本文抜粋:
__________________________________________________

内閣府は準天頂衛星システムサービス株式会社と連携して毎年、みちびきの利用が期待される新たなサービスや技術の実用化に向けた実証事業を国内外で実施する企業等を募集し、優秀な提案に実証事業の支援を行っています。今回は、独立行政法人国立高等専門学校機構 広島商船高等専門学校(広島商船高専)が2022年度に高専・大学枠の実証事業として実施した「みちびきを活用した自律航行船・ドローン間協調制御の物流網への適用」を紹介します。同校の岸拓真准教授に実証事業の詳細を聞きました。

岸准教授

広島商船高専の岸准教授

自律航行船とドローンをCLASにより連携

広島商船高専は、水上モビリティの自律航行システムの開発を手がける株式会社エイトノットと共同で自律的に航行可能なロボティクスボート「自律航行船」の開発を進めており、2022年に瀬戸内海の広島県大崎上島沖において往復5km間の離着桟も含めた自律航行を実現しました。この自律航行船は、みちびきのCLAS(センチメータ級測位補強サービス)による高精度測位システムを採用しています。

__________________________________________________

データの記録:
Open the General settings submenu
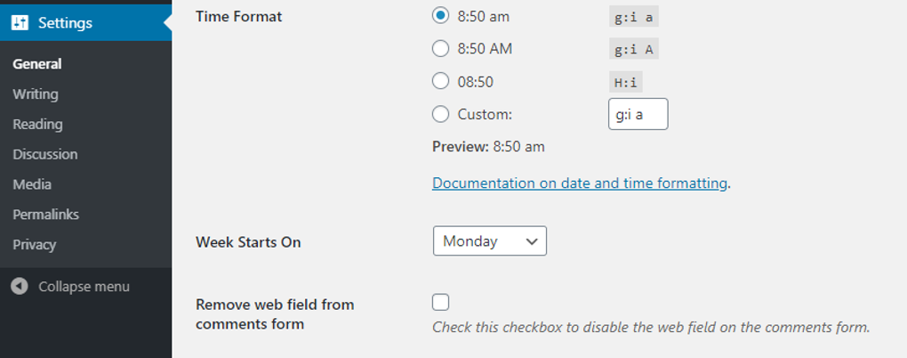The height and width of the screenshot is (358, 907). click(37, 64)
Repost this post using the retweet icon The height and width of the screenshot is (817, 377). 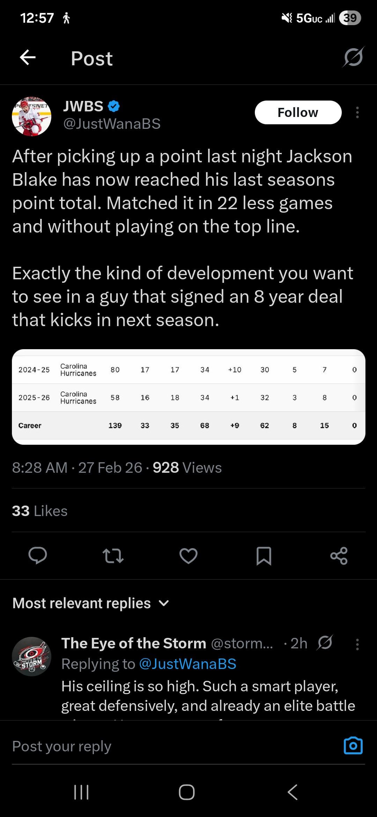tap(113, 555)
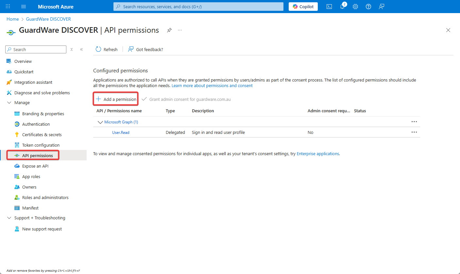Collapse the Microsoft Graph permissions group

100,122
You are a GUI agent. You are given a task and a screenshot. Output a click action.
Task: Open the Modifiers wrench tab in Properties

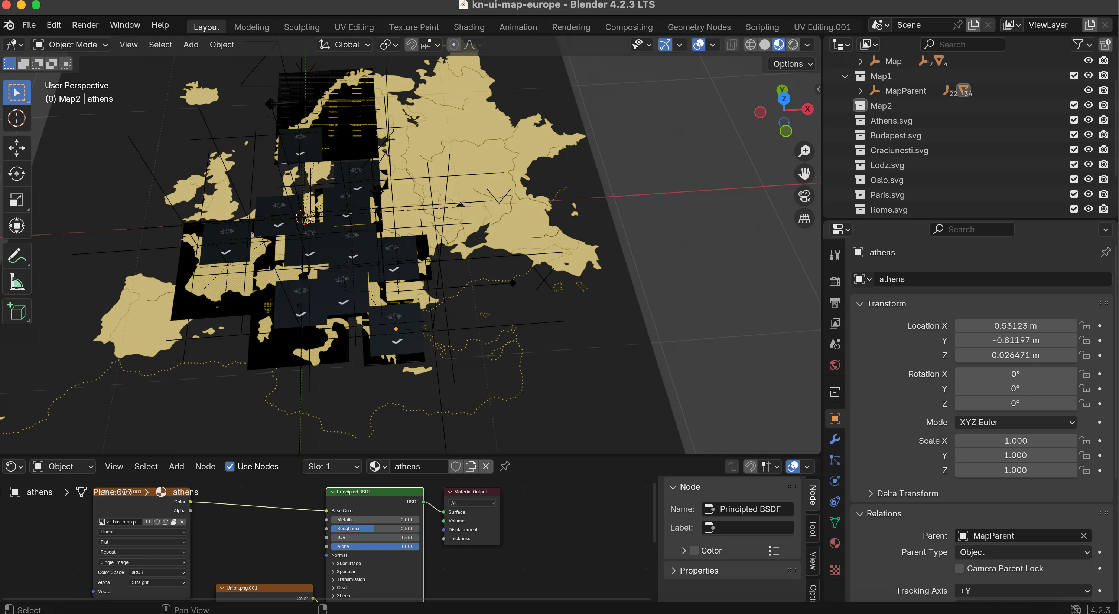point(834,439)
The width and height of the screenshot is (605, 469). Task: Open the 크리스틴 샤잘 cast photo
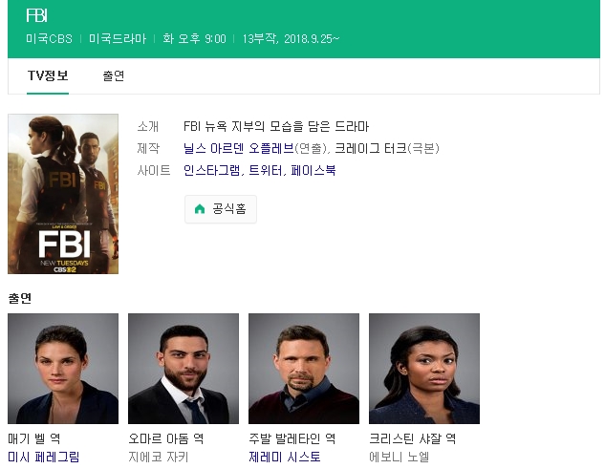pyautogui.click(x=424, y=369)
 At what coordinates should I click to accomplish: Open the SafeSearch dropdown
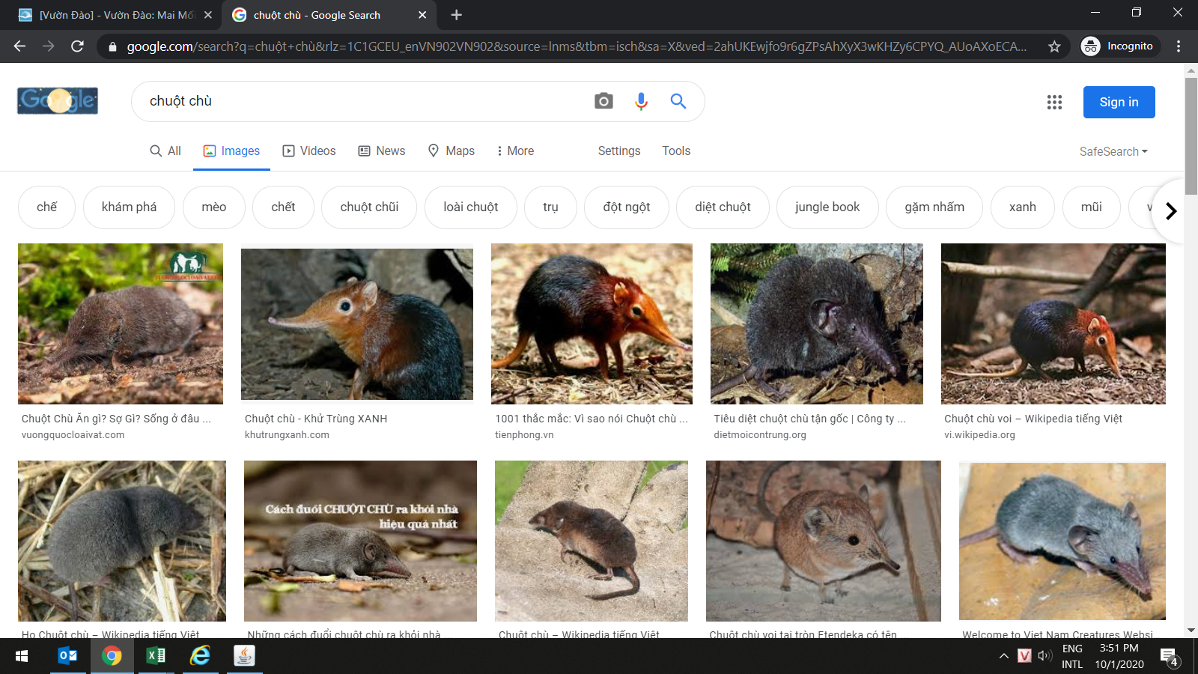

__________________________________________________

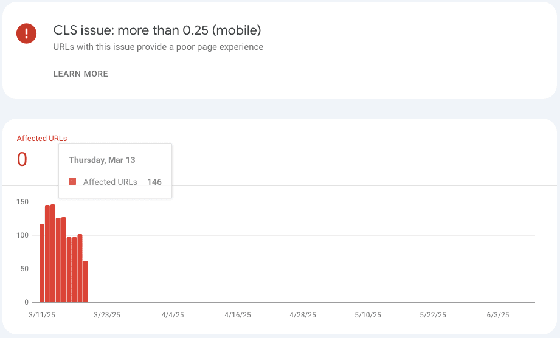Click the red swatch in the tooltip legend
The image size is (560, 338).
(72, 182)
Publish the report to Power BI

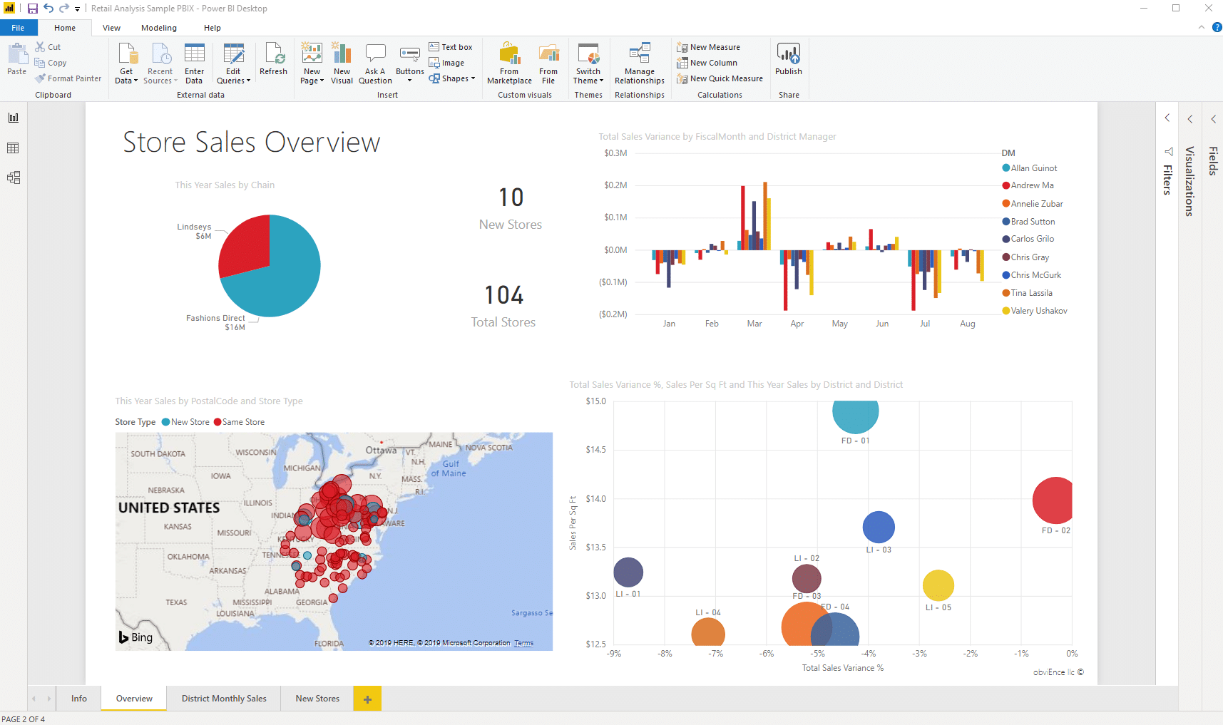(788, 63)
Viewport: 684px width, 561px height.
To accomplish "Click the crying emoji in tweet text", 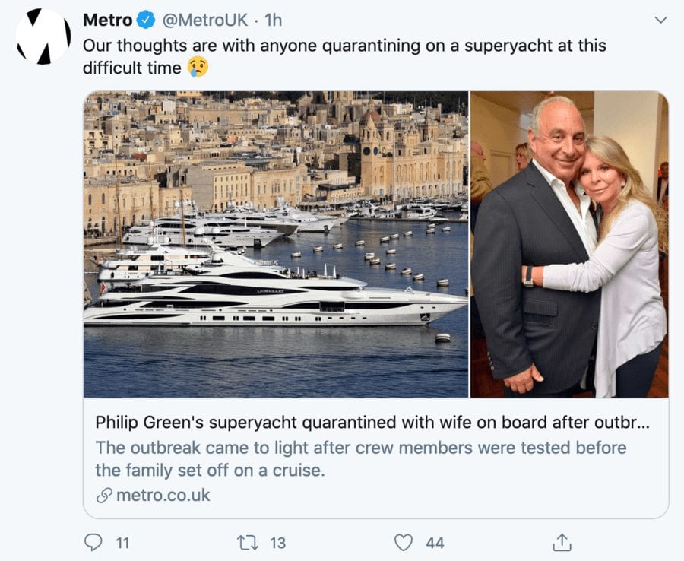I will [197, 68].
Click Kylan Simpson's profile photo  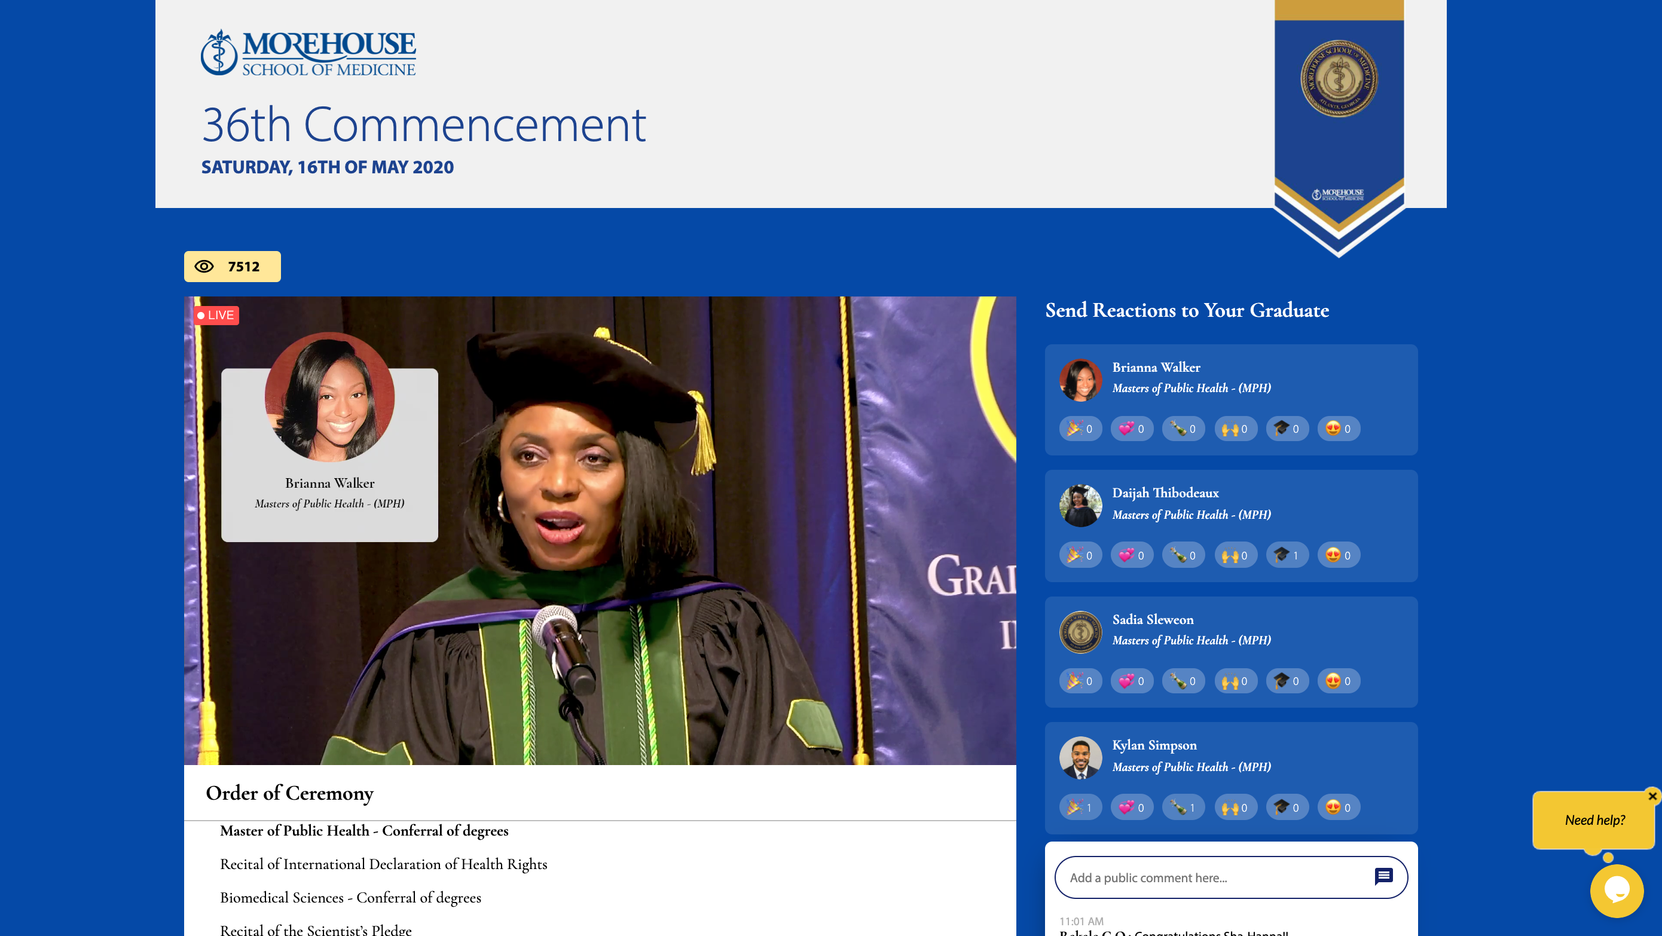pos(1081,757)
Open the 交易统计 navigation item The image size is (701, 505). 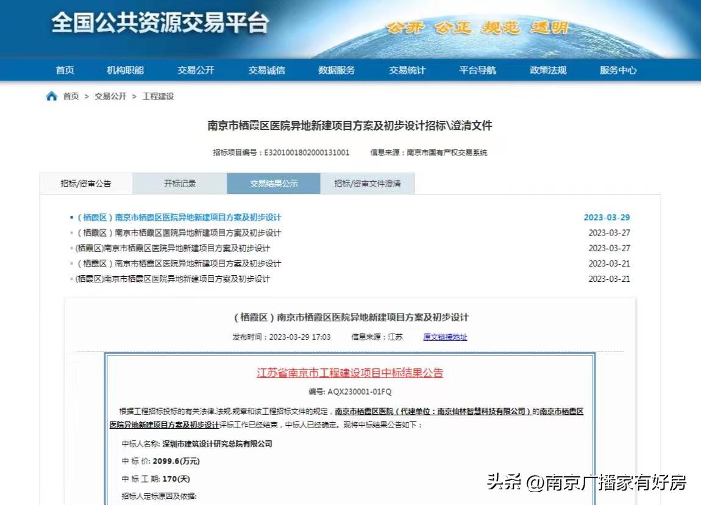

__________________________________________________

課題の指示:
1. みちびきの実証事業を紹介した本文抜粋の内容を、2文で要約してください。
2. みちびきを活用した自律航行船に関する本文抜粋について、最後の文に続く部分を書き進めてください。

練習問題の解答:
1. 内閣府は準天頂衛星システムサービス株式会社と連携してみちびきを活用した実証事業を毎年募集・支援しており、広島商船高専が2022年度に高専・大学枠で実施した「みちびきを活用した自律航行船・ドローン間協調制御の物流網への適用」が紹介されている。広島商船高専は株式会社エイトノットと共同で自律航行船を開発し、2022年に広島県大崎上島沖で往復5km間の離着桟を含む自律航行を実現しており、この船はみちびきのCLASによる高精度測位システムを採用している。

2.
自律航行船による物流の実証実験を実施する中で課題となったのが、ドローンなどによるラストワンマイル輸送とのスムーズな接続です。ラストワンマイルとは、一般的に配送物が到達するまでの最後の区間を意味し、たとえばドローンを使って空から住宅へ輸送すれば省力化・効率化を図ることができます。自律航行船で運んだ配送物をドローンへ確実に受け渡せるシステムを構築することで、陸上交通の混雑解消や経路短縮化によるコスト削減及びCO2排出量の削減、過疎地域における配送担い手不足の解消といったさまざまな課題を解決できます。

そこで広島商船高専とエイトノット、そして産業用ドローンの研究開発ベンチャーである株式会社エアロネクストは、自律航行船とドローンの協調制御システムを実現するため、みちびきのCLASを活用して自律航行船とドローンの荷物の受け渡しを洋上にてスムーズに行うための技術を開発しました。

協調制御の図解

自律航行船とドローンを協調制御

測位方式にCLASを採用した理由について、岸准教授は、「ネットワーク型RTK(リアルタイムキネマティック)測位の場合、洋上では島陰などモバイル回線の電波が受信しづらい状況が多々あります。CLASであれば衛星から直接補正情報を取得できるので、そのような心配をする必要は一切ありません」と説明します。

自律航行船に1m四方のドローンポートを設置

エイトノット・ワン

CLASを活用した自律航行船「エイトノット・ワン」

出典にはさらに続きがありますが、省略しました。